Accessibility links

Breaking News

Cargo Ship Bound for Space Station May Be Out of Control


At the end of a previous resupply flight, a robotic arm reaches out to capture the SpaceX Dragon cargo spacecraft and prepare it to be pulled into its port on the International Space Station, April 17, 2015.
At the end of a previous resupply flight, a robotic arm reaches out to capture the SpaceX Dragon cargo spacecraft and prepare it to be pulled into its port on the International Space Station, April 17, 2015.

An unmanned Russian supply ship carrying more than 3 tons of fuel, water, food and supplies to the International Space Station was spinning Tuesday after taking off in Kazakhstan and was possibly out of control.

The U.S. National Aeronautics and Space Administration said flight controllers lost contact with the Progress 59 freighter shortly after it separated from the Soyuz booster rocket. They were unable to confirm whether the steering antennas had been deployed.
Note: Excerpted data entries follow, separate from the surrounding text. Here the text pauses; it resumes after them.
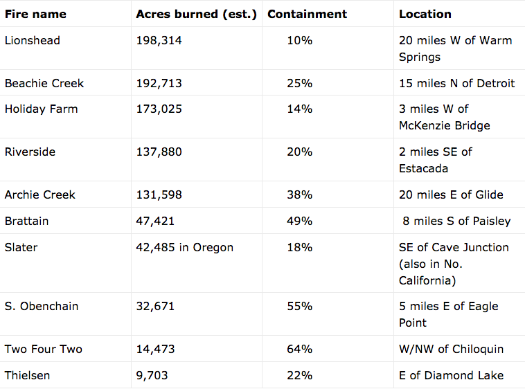Click the Thielsen fire name cell
Screen dimensions: 525x389
coord(27,375)
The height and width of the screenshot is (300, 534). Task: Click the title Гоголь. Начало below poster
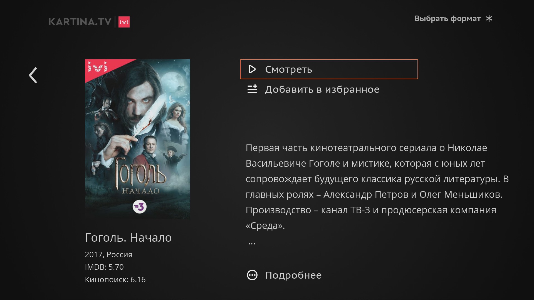(128, 238)
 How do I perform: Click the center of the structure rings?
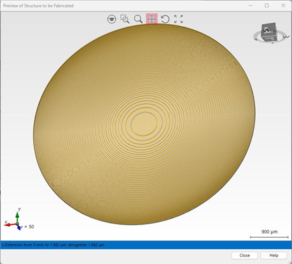click(x=144, y=124)
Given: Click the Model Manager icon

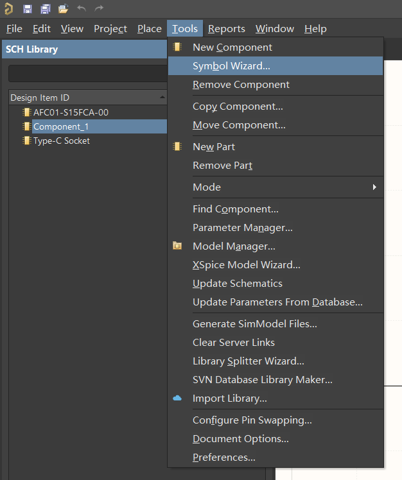Looking at the screenshot, I should 177,246.
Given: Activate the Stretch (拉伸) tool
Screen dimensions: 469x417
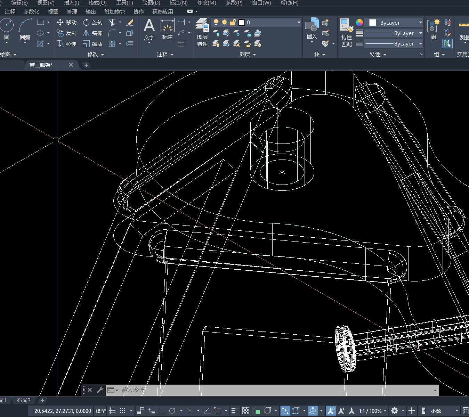Looking at the screenshot, I should tap(66, 44).
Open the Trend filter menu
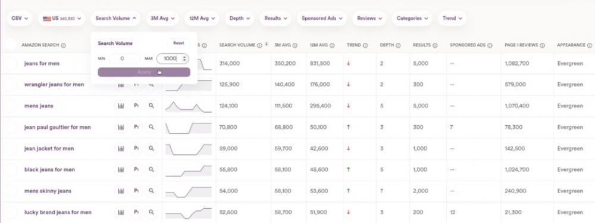Screen dimensions: 595x223 [452, 18]
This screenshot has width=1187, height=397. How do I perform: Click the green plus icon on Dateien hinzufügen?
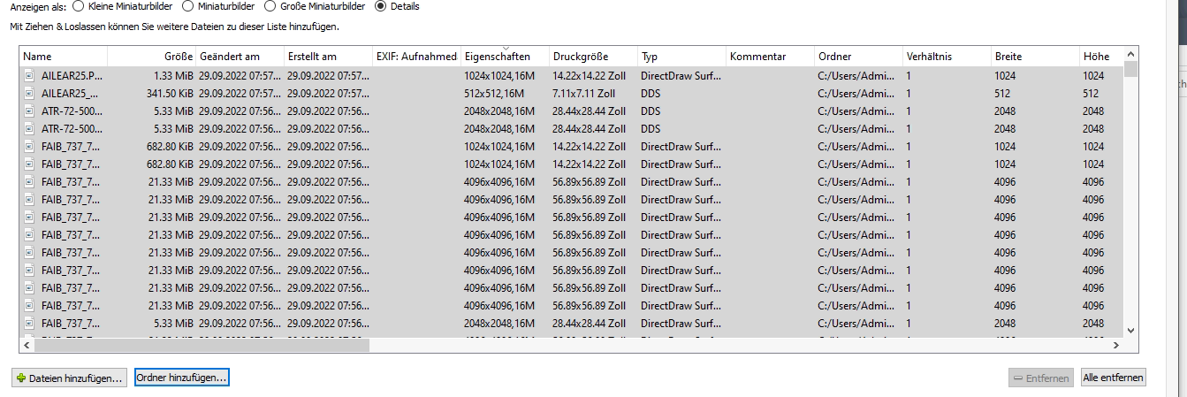click(x=21, y=378)
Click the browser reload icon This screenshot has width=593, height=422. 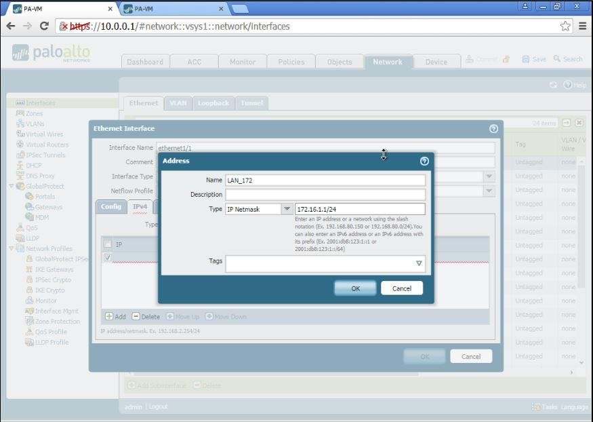pos(45,26)
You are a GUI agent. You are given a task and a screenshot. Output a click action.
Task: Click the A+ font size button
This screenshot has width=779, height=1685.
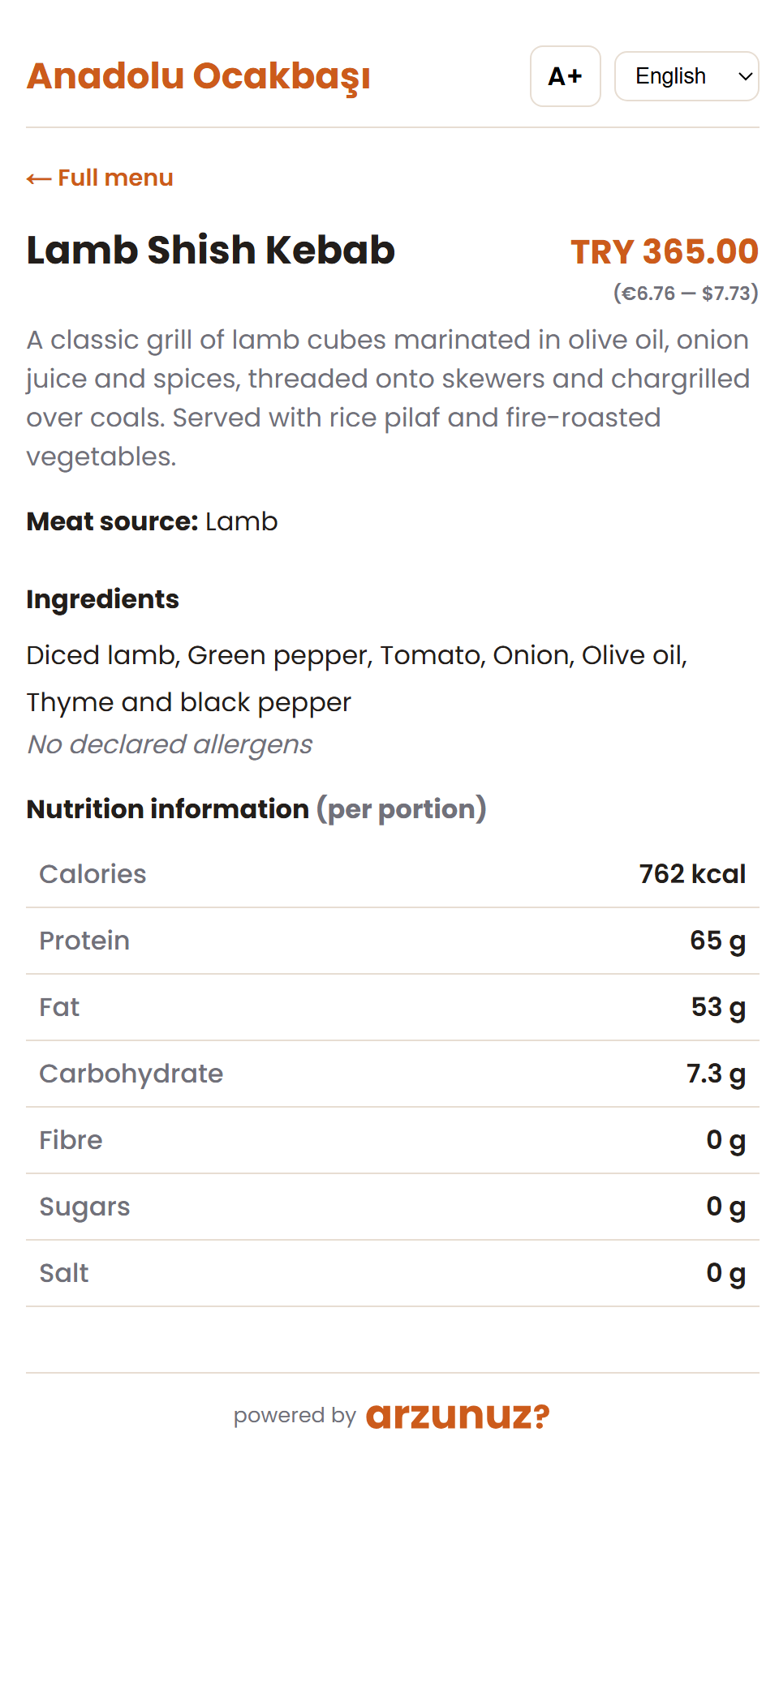pyautogui.click(x=566, y=76)
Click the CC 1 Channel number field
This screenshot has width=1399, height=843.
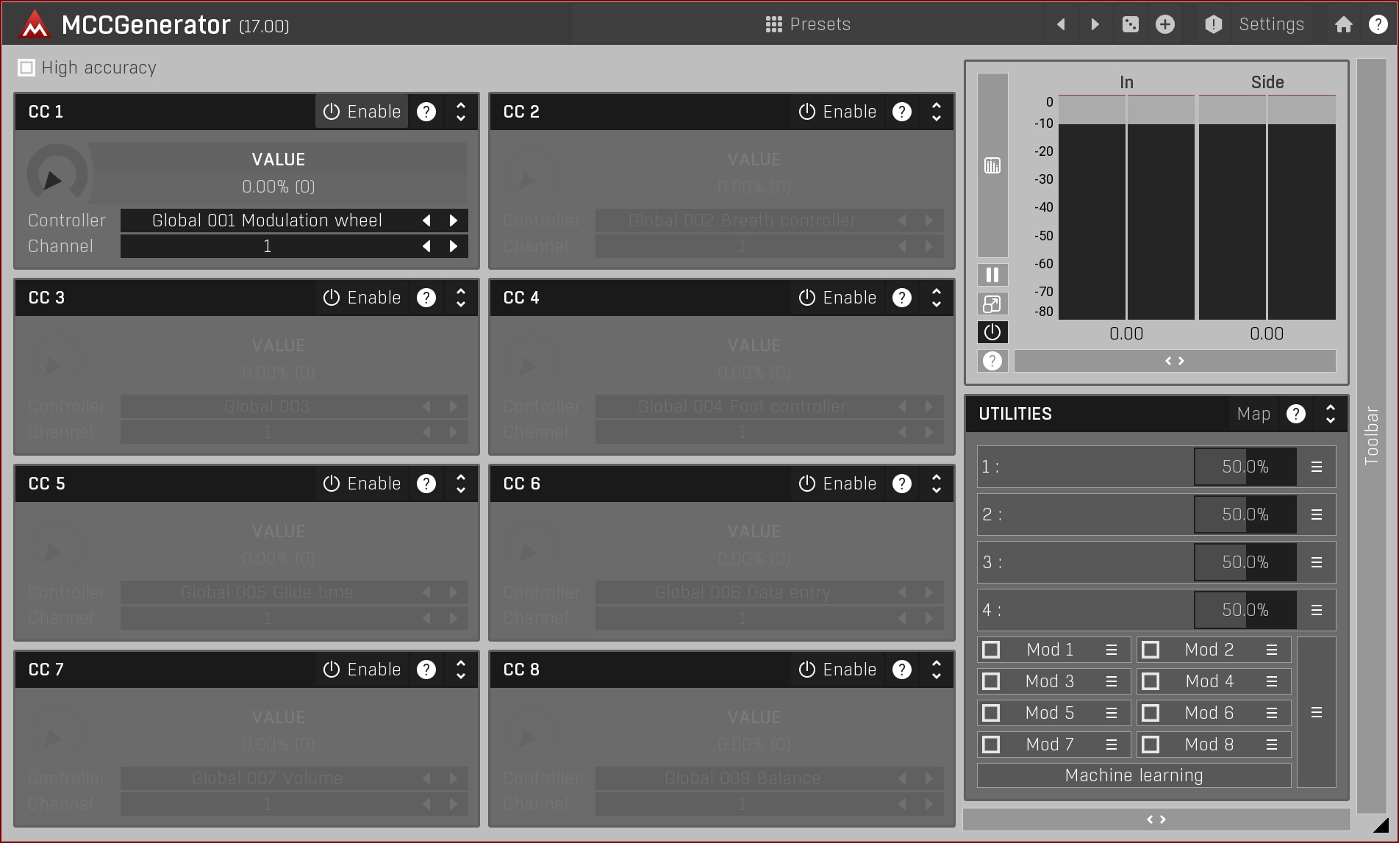(268, 246)
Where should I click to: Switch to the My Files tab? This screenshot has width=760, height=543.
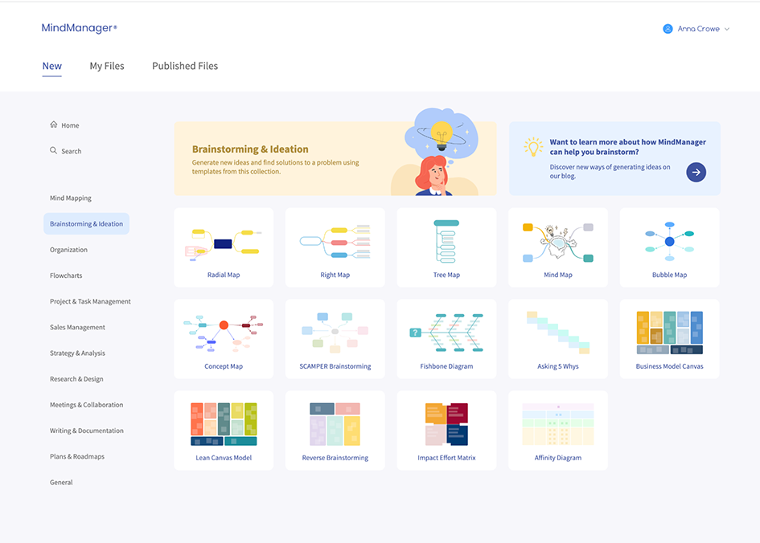pos(107,66)
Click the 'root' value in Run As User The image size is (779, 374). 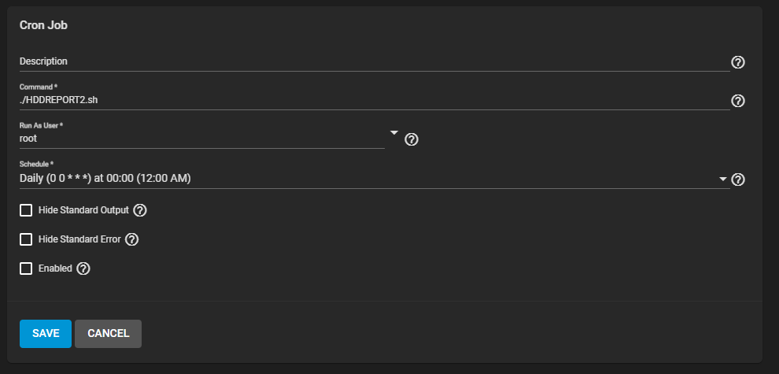click(28, 139)
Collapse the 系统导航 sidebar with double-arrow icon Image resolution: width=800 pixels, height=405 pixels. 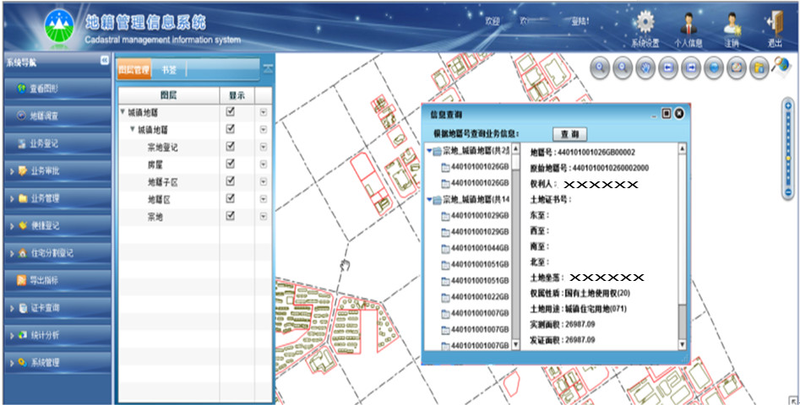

Russian flight controllers were to try again at 8:50 p.m. EDT (0050 GMT Wednesday) to contact the ship. If it cannot be maneuvered, at some point it will re-enter Earth's atmosphere and burn up. If that happens, it would be the second station cargo ship lost in the past six months.

NASA said the space station crew was in no danger and had enough food for four months, plus a year's worth of fuel. Several other cargo vehicles are due to launch over the next several months, it said.

The station, a $100 billion project of 15 nations, is a laboratory as big as a five-bedroom house that hosts a wide array of science experiments and technology research.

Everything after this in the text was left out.